-- ENTRIES SUPPLIED follows --

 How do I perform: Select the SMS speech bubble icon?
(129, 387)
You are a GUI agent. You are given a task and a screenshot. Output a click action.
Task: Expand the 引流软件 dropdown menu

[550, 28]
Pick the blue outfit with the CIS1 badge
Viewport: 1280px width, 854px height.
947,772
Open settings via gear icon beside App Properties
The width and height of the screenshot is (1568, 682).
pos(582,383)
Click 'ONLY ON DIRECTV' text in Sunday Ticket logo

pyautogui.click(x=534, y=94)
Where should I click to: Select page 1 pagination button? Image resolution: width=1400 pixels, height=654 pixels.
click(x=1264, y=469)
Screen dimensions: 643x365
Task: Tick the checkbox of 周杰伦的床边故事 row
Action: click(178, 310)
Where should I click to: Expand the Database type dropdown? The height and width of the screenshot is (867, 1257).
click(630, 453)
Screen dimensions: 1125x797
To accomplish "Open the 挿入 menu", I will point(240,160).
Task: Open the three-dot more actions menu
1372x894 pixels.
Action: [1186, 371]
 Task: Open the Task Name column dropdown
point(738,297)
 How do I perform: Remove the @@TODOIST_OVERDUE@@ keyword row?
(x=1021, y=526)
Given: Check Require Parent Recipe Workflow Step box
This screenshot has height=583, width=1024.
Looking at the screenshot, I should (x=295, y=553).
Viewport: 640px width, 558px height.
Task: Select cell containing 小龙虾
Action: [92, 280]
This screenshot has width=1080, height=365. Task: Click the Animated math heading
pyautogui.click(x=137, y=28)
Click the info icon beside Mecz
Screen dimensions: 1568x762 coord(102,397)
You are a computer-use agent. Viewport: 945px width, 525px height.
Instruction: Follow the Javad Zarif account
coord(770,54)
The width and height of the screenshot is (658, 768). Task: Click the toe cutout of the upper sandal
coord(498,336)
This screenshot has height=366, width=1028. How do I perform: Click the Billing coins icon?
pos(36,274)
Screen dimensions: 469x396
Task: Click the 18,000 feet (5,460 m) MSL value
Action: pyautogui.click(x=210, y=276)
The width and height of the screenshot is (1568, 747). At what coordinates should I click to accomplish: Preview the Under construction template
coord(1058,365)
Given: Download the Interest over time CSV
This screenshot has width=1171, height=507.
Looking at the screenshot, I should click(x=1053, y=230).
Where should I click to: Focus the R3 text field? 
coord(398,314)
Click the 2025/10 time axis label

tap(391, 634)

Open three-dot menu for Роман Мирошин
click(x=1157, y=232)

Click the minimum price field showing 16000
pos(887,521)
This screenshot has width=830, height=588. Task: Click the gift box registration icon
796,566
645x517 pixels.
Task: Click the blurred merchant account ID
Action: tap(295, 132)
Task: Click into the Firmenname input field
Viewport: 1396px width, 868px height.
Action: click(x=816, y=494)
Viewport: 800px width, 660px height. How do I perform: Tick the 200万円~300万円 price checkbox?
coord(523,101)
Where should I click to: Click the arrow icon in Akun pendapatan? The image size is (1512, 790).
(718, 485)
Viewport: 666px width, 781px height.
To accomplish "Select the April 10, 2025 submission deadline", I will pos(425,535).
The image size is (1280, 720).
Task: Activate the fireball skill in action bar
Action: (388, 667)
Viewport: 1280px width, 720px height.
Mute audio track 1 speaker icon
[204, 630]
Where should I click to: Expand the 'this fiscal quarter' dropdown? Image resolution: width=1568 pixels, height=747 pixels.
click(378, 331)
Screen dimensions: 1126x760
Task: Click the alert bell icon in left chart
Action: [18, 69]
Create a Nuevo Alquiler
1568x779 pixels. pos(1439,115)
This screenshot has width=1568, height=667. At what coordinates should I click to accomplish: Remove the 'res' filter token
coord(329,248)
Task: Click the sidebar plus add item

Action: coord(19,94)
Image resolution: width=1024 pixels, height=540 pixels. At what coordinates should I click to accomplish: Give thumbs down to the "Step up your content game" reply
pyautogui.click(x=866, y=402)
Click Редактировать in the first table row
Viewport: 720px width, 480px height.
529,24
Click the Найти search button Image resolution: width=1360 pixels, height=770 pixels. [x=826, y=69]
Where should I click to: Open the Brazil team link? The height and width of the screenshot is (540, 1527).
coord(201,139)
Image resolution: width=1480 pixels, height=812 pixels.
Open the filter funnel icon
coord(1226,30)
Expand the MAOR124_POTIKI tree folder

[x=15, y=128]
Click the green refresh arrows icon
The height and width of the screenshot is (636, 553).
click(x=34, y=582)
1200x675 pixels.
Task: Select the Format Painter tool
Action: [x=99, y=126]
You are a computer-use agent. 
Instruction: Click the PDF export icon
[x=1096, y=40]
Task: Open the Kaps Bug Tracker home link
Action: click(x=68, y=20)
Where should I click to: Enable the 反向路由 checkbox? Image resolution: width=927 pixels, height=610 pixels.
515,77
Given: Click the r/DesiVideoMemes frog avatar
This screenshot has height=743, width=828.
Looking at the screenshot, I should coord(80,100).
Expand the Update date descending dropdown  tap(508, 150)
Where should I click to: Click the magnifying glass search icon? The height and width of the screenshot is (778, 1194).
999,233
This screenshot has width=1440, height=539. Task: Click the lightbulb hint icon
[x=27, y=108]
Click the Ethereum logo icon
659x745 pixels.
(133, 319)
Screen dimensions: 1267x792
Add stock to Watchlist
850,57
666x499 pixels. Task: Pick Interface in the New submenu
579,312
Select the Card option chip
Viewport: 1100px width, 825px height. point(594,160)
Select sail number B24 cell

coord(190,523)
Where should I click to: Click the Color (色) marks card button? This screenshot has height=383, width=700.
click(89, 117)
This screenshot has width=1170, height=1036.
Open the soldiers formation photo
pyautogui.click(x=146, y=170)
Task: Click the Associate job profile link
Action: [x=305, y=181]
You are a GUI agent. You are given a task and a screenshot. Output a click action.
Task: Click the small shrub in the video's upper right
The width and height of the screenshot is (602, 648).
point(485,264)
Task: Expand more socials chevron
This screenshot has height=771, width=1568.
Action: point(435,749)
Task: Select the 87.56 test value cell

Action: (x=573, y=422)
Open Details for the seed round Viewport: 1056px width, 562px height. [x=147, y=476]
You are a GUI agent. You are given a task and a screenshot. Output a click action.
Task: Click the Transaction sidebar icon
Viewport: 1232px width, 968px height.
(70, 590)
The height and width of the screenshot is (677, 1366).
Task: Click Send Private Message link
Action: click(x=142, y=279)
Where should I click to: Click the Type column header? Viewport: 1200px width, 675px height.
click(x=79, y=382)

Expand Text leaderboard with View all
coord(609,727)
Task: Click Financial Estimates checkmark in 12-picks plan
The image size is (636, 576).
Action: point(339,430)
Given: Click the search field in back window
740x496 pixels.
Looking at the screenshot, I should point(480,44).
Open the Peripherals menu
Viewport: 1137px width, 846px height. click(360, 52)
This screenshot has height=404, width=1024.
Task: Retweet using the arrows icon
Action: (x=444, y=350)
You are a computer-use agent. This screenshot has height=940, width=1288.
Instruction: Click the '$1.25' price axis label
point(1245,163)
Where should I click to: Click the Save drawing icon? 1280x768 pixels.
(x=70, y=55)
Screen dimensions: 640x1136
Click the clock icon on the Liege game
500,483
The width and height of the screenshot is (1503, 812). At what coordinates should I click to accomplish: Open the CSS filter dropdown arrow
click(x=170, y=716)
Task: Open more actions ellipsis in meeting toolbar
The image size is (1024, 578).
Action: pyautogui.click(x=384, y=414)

-- ENTRIES SUPPLIED concluded --

» **EXERCISE OBJECTIVE**
All of the data, start to finish: please output it exactly.

» **ANSWER SECTION**
 How do I perform: Select the SMS speech bubble icon?
(129, 387)
You are a GUI agent. You are given a task and a screenshot. Output a click action.
Task: Expand the 引流软件 dropdown menu

[550, 28]
Pick the blue outfit with the CIS1 badge
Viewport: 1280px width, 854px height.
947,772
Open settings via gear icon beside App Properties
The width and height of the screenshot is (1568, 682).
pos(582,383)
Click 'ONLY ON DIRECTV' text in Sunday Ticket logo

pyautogui.click(x=534, y=94)
Where should I click to: Select page 1 pagination button? Image resolution: width=1400 pixels, height=654 pixels.
click(x=1264, y=469)
Screen dimensions: 643x365
Task: Tick the checkbox of 周杰伦的床边故事 row
Action: click(178, 310)
Where should I click to: Expand the Database type dropdown? The height and width of the screenshot is (867, 1257).
click(630, 453)
Screen dimensions: 1125x797
To accomplish "Open the 挿入 menu", I will point(240,160).
Task: Open the three-dot more actions menu
1372x894 pixels.
Action: [1186, 371]
 Task: Open the Task Name column dropdown
point(738,297)
 How do I perform: Remove the @@TODOIST_OVERDUE@@ keyword row?
(x=1021, y=526)
Given: Check Require Parent Recipe Workflow Step box
This screenshot has height=583, width=1024.
Looking at the screenshot, I should (x=295, y=553).
Viewport: 640px width, 558px height.
Task: Select cell containing 小龙虾
Action: [92, 280]
This screenshot has width=1080, height=365. Task: Click the Animated math heading
pyautogui.click(x=137, y=28)
Click the info icon beside Mecz
Screen dimensions: 1568x762 coord(102,397)
You are a computer-use agent. Viewport: 945px width, 525px height.
Instruction: Follow the Javad Zarif account
coord(770,54)
The width and height of the screenshot is (658, 768). Task: Click the toe cutout of the upper sandal
coord(498,336)
This screenshot has height=366, width=1028. How do I perform: Click the Billing coins icon?
pos(36,274)
Screen dimensions: 469x396
Task: Click the 18,000 feet (5,460 m) MSL value
Action: pyautogui.click(x=210, y=276)
The width and height of the screenshot is (1568, 747). At what coordinates should I click to accomplish: Preview the Under construction template
coord(1058,365)
Given: Download the Interest over time CSV
This screenshot has width=1171, height=507.
Looking at the screenshot, I should click(x=1053, y=230).
Where should I click to: Focus the R3 text field? 
coord(398,314)
Click the 2025/10 time axis label

tap(391, 634)

Open three-dot menu for Роман Мирошин
click(x=1157, y=232)

Click the minimum price field showing 16000
pos(887,521)
This screenshot has width=830, height=588. Task: Click the gift box registration icon
796,566
645x517 pixels.
Task: Click the blurred merchant account ID
Action: tap(295, 132)
Task: Click into the Firmenname input field
Viewport: 1396px width, 868px height.
Action: click(x=816, y=494)
Viewport: 800px width, 660px height. How do I perform: Tick the 200万円~300万円 price checkbox?
coord(523,101)
Where should I click to: Click the arrow icon in Akun pendapatan? The image size is (1512, 790).
(718, 485)
Viewport: 666px width, 781px height.
To accomplish "Select the April 10, 2025 submission deadline", I will pos(425,535).
The image size is (1280, 720).
Task: Activate the fireball skill in action bar
Action: (388, 667)
Viewport: 1280px width, 720px height.
Mute audio track 1 speaker icon
[204, 630]
Where should I click to: Expand the 'this fiscal quarter' dropdown? Image resolution: width=1568 pixels, height=747 pixels.
click(378, 331)
Screen dimensions: 1126x760
Task: Click the alert bell icon in left chart
Action: [18, 69]
Create a Nuevo Alquiler
1568x779 pixels. pos(1439,115)
This screenshot has width=1568, height=667. At what coordinates should I click to accomplish: Remove the 'res' filter token
coord(329,248)
Task: Click the sidebar plus add item

Action: coord(19,94)
Image resolution: width=1024 pixels, height=540 pixels. At what coordinates should I click to accomplish: Give thumbs down to the "Step up your content game" reply
pyautogui.click(x=866, y=402)
Click Редактировать in the first table row
Viewport: 720px width, 480px height.
529,24
Click the Найти search button Image resolution: width=1360 pixels, height=770 pixels. [x=826, y=69]
Where should I click to: Open the Brazil team link? The height and width of the screenshot is (540, 1527).
coord(201,139)
Image resolution: width=1480 pixels, height=812 pixels.
Open the filter funnel icon
coord(1226,30)
Expand the MAOR124_POTIKI tree folder

[x=15, y=128]
Click the green refresh arrows icon
The height and width of the screenshot is (636, 553).
click(x=34, y=582)
1200x675 pixels.
Task: Select the Format Painter tool
Action: [x=99, y=126]
You are a computer-use agent. 
Instruction: Click the PDF export icon
[x=1096, y=40]
Task: Open the Kaps Bug Tracker home link
Action: click(x=68, y=20)
Where should I click to: Enable the 反向路由 checkbox? Image resolution: width=927 pixels, height=610 pixels.
515,77
Given: Click the r/DesiVideoMemes frog avatar
This screenshot has height=743, width=828.
Looking at the screenshot, I should coord(80,100).
Expand the Update date descending dropdown  tap(508, 150)
Where should I click to: Click the magnifying glass search icon? The height and width of the screenshot is (778, 1194).
999,233
This screenshot has width=1440, height=539. Task: Click the lightbulb hint icon
[x=27, y=108]
Click the Ethereum logo icon
659x745 pixels.
(133, 319)
Screen dimensions: 1267x792
Add stock to Watchlist
850,57
666x499 pixels. Task: Pick Interface in the New submenu
579,312
Select the Card option chip
Viewport: 1100px width, 825px height. point(594,160)
Select sail number B24 cell

coord(190,523)
Where should I click to: Click the Color (色) marks card button? This screenshot has height=383, width=700.
click(89, 117)
This screenshot has width=1170, height=1036.
Open the soldiers formation photo
pyautogui.click(x=146, y=170)
Task: Click the Associate job profile link
Action: [x=305, y=181]
You are a GUI agent. You are given a task and a screenshot. Output a click action.
Task: Click the small shrub in the video's upper right
The width and height of the screenshot is (602, 648).
point(485,264)
Task: Expand more socials chevron
This screenshot has height=771, width=1568.
Action: point(435,749)
Task: Select the 87.56 test value cell

Action: (x=573, y=422)
Open Details for the seed round Viewport: 1056px width, 562px height. [x=147, y=476]
You are a GUI agent. You are given a task and a screenshot. Output a click action.
Task: Click the Transaction sidebar icon
Viewport: 1232px width, 968px height.
(70, 590)
The height and width of the screenshot is (677, 1366).
Task: Click Send Private Message link
Action: click(x=142, y=279)
Where should I click to: Click the Type column header? Viewport: 1200px width, 675px height.
click(x=79, y=382)

Expand Text leaderboard with View all
coord(609,727)
Task: Click Financial Estimates checkmark in 12-picks plan
The image size is (636, 576).
Action: point(339,430)
Given: Click the search field in back window
740x496 pixels.
Looking at the screenshot, I should point(480,44).
Open the Peripherals menu
Viewport: 1137px width, 846px height. click(360, 52)
This screenshot has height=404, width=1024.
Task: Retweet using the arrows icon
Action: (x=444, y=350)
You are a computer-use agent. This screenshot has height=940, width=1288.
Instruction: Click the '$1.25' price axis label
point(1245,163)
Where should I click to: Click the Save drawing icon? 1280x768 pixels.
(x=70, y=55)
Screen dimensions: 640x1136
Click the clock icon on the Liege game
500,483
The width and height of the screenshot is (1503, 812). At what coordinates should I click to accomplish: Open the CSS filter dropdown arrow
click(x=170, y=716)
Task: Open more actions ellipsis in meeting toolbar
The image size is (1024, 578).
Action: pyautogui.click(x=384, y=414)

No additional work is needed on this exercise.